Environmental aging and its influence on mechanical integrity and interface of bio-filled E-glass/epoxy composites
摘要
The present research analyzes the impact of accelerated aging on the mechanical characteristics and environmental stability of E-glass fiber-reinforced epoxy composites containing Moringa Oleifera Seed Powder (MOSP) and Tamarind Shell Powder (TSP) in both acidic (acetic acid, CH3COOH) and basic (ammonium hydroxide, NH4OH) environments. The accelerated aging study was conducted over a period of 10 weeks, during which the tensile, flexural, and compressive properties of the composites were evaluated. The tensile strength of 3 wt% MOSP composites decreased by 56.5%, from an initial value of 395 MPa to 172 MPa after aging, while 3 wt% TSP composites exhibited a similar reduction of 55.6%, decreasing from 423 MPa to 188 MPa. Both 3 wt% MOSP and 3 wt% TSP composites showed significant reductions in flexural strength under acidic conditions, with decreases of 56.2% and 54.8%, respectively. Similarly, the compressive strength decreased by 60.8% for MOSP composites and 58% for TSP composites. In contrast, aging in a basic medium resulted in lower reductions in mechanical properties, with decreases limited to 26.6% for MOSP and 22.5% for TSP at their optimum filler concentrations. NH4OH interacts less aggressively with the composite materials, primarily affecting the surface regions while preserving the fiber–matrix interfacial bonding.
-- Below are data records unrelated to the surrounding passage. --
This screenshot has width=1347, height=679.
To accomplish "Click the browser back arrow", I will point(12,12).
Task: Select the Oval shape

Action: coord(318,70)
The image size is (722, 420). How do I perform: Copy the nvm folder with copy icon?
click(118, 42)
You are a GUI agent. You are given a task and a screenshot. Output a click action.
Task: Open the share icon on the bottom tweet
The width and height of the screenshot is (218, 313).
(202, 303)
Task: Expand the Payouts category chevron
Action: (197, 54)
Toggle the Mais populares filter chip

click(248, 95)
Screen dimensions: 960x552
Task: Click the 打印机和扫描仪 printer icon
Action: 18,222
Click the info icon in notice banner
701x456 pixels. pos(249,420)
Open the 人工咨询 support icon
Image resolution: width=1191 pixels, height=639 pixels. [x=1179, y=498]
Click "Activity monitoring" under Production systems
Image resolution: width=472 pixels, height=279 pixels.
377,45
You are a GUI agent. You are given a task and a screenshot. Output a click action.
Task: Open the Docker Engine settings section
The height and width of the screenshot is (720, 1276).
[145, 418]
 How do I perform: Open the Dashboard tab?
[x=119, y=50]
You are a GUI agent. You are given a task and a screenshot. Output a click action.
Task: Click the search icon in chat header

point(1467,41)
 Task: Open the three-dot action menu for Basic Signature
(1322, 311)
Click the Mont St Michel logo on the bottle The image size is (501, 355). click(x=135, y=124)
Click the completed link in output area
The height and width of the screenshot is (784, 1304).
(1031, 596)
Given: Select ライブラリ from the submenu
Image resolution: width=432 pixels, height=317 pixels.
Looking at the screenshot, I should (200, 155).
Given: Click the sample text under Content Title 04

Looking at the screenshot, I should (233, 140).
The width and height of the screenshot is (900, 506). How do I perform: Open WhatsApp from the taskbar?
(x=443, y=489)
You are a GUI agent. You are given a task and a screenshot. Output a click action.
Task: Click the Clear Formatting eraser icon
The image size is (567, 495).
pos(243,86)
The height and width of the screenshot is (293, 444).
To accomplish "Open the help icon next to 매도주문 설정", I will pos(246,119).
Microstructural analysis supported these findings by revealing significant matrix degradation and interfacial debonding in acidic-aged specimens, whereas the basic-aged samples largely retained their original morphological features. In the MOSP- and TSP-filled E-glass/epoxy hybrid composites, the evaluation of energy dispersive spectroscopy (EDS) further established that acidic aging resulted in significant elemental and interfacial deterioration as opposed to alkaline aging. The experimental results demonstrate the potential of natural fillers to enhance composite sustainability and longevity, while also emphasizing the importance of environmental stability for practical engineering applications.